*** THE RECORDS

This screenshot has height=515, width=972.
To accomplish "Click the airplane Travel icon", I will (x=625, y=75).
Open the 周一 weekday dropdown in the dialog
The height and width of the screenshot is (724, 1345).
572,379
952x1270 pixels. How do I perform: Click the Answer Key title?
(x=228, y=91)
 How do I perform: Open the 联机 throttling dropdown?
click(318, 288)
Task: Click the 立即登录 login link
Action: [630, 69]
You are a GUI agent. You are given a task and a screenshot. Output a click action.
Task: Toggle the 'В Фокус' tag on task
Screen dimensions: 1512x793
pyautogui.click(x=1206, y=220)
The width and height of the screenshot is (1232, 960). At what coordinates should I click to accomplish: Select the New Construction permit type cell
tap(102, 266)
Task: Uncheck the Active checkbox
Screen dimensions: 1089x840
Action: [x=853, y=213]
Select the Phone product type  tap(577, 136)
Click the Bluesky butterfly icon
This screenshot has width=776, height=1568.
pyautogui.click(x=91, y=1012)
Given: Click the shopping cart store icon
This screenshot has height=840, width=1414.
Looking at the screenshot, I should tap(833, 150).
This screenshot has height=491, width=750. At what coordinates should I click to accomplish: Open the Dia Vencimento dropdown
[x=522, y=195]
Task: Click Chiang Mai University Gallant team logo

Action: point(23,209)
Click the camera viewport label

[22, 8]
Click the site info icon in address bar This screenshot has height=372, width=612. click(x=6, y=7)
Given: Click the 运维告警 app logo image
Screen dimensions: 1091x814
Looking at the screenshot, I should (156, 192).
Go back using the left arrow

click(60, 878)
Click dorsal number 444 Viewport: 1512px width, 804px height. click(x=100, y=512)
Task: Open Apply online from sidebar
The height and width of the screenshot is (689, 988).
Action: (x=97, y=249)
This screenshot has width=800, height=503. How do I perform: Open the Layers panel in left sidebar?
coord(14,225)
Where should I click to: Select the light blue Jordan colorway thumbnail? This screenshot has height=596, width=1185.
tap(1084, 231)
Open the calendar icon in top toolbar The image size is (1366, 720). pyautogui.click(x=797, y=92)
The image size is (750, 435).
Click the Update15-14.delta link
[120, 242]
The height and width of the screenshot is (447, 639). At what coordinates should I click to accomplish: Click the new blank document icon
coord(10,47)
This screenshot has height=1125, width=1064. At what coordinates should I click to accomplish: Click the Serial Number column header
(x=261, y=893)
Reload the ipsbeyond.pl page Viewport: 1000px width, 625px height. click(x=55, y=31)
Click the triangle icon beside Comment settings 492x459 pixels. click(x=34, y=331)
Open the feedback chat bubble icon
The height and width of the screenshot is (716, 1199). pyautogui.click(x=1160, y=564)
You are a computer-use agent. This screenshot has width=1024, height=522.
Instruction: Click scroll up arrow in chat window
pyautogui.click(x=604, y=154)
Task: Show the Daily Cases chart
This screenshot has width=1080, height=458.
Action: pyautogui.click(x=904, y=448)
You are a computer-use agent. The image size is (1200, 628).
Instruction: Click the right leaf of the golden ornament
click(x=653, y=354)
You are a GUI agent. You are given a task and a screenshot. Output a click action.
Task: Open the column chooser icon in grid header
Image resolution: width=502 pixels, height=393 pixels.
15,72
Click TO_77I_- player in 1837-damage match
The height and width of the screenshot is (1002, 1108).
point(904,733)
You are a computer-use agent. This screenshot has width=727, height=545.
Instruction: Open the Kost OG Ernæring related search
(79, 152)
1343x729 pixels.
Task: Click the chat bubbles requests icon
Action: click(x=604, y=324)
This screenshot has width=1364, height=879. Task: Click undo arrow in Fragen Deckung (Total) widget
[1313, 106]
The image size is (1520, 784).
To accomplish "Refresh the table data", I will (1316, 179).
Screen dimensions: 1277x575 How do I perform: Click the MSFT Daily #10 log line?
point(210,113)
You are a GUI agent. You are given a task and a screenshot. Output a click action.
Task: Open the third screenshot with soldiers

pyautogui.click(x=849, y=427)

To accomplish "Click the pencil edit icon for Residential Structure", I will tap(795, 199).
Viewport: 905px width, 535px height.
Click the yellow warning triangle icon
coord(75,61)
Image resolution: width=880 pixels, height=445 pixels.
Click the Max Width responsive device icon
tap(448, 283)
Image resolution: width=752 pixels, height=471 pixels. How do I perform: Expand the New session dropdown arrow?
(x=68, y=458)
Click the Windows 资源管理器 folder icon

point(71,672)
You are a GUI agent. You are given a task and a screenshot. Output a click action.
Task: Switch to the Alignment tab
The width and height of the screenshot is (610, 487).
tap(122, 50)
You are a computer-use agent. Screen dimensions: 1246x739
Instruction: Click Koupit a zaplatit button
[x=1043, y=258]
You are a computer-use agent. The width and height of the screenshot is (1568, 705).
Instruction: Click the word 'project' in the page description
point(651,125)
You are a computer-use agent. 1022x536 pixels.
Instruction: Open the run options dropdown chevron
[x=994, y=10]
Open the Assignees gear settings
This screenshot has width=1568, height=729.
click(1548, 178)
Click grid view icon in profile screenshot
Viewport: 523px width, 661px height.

******

### PROMPT
All that is needed is the line containing "Click grid view icon in profile screenshot" and each line after it to the end of the data above, set down exactly.

### SOLUTION TO THE PROBLEM
Click grid view icon in profile screenshot
Viewport: 523px width, 661px height.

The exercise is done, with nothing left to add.